The 6th District has more than 150,000 constituents and nearly 19,000 votes were cast, out of 21,000 ballots counted.
The COVID-19 pandemic and expanded early voting challenged the candidates’ ability to connect with voters.
“I’m a brand-new candidate. I’ve never ran before and I was going against two individuals with a large amount of name identification … I also think that the absentee ballots played a big impact on this election,” Lange said to The Call. “… I wasn’t able to reach people quickly enough.”
For Palamand, social distancing made it hard to meet face-to-face with constituents and answer their questions and concerns.
“I missed standing in front of groups, taking questions and telling them why I felt I am the right person for the job,” Palamand said.
Prior to Trakas in 2016, the 6th District council seat was won by a Democrat in the last two election cycles in 2008 and 2012.
Burns, who worked on the congressional staff for U.S. Rep. Richard Gephardt in the 1990s and the staff of U.S. Sen. Claire McCaskill from 2007 until 2010, said that his history of public service in the South County area puts him at an advantage over Trakas in the upcoming November election.
“People know me. They see me in the grocery store, they know they can talk to me and that I’ll listen. … I get things done for constituents and if I can’t get it done, I give them a reason why,” Burns said. “I was born in Affton. I’ve lived in the same area for 72 years. … A lot of people know me and know that I’m involved. There’s a term — selfless public service.

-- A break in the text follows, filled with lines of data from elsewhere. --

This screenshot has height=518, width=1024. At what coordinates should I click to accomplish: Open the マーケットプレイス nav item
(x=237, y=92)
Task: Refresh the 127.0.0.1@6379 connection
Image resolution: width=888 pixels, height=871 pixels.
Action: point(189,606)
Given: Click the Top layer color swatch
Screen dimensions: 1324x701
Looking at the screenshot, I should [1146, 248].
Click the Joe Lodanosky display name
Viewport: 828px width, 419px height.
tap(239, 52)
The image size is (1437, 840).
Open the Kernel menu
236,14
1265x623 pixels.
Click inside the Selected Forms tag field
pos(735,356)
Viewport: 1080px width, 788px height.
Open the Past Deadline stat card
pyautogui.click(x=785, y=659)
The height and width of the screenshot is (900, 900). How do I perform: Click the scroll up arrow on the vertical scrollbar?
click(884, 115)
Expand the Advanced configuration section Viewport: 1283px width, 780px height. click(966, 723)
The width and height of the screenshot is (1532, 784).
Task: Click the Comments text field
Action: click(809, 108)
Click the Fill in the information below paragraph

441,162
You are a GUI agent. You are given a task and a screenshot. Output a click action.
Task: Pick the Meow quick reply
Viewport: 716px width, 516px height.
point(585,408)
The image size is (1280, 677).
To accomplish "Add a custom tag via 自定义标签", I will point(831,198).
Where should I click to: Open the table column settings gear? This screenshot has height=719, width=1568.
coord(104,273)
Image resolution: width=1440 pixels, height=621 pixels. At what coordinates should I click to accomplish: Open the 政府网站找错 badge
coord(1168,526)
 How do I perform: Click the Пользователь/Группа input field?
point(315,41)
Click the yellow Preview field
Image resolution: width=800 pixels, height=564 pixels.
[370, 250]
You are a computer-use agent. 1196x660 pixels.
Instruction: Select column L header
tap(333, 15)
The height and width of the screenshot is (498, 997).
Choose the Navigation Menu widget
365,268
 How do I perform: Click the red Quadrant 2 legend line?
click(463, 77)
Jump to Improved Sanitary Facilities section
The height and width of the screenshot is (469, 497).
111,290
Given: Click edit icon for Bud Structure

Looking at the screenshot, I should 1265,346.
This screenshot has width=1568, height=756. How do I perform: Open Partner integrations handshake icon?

That’s what they know me for.”
Burns is also a former Affton Board of Education member, where he served for 12 years, as well as a former alderman for the city of St. George, which has since been disincorporated.
All three candidates said that a top concern for many 6th District residents was economic development in the area. In fact, Palamand said a large part of the reason he ran for the Democratic nomination in the first place was because of the possible economic fallout from COVID-19.
“I made the decision (to run) late because of the coronavirus. I saw a trainwreck coming. The county never recovered well from the last recession,” said Palamand. “It really could be the same thing this time and St. Louis County is going to continue its downward trend.”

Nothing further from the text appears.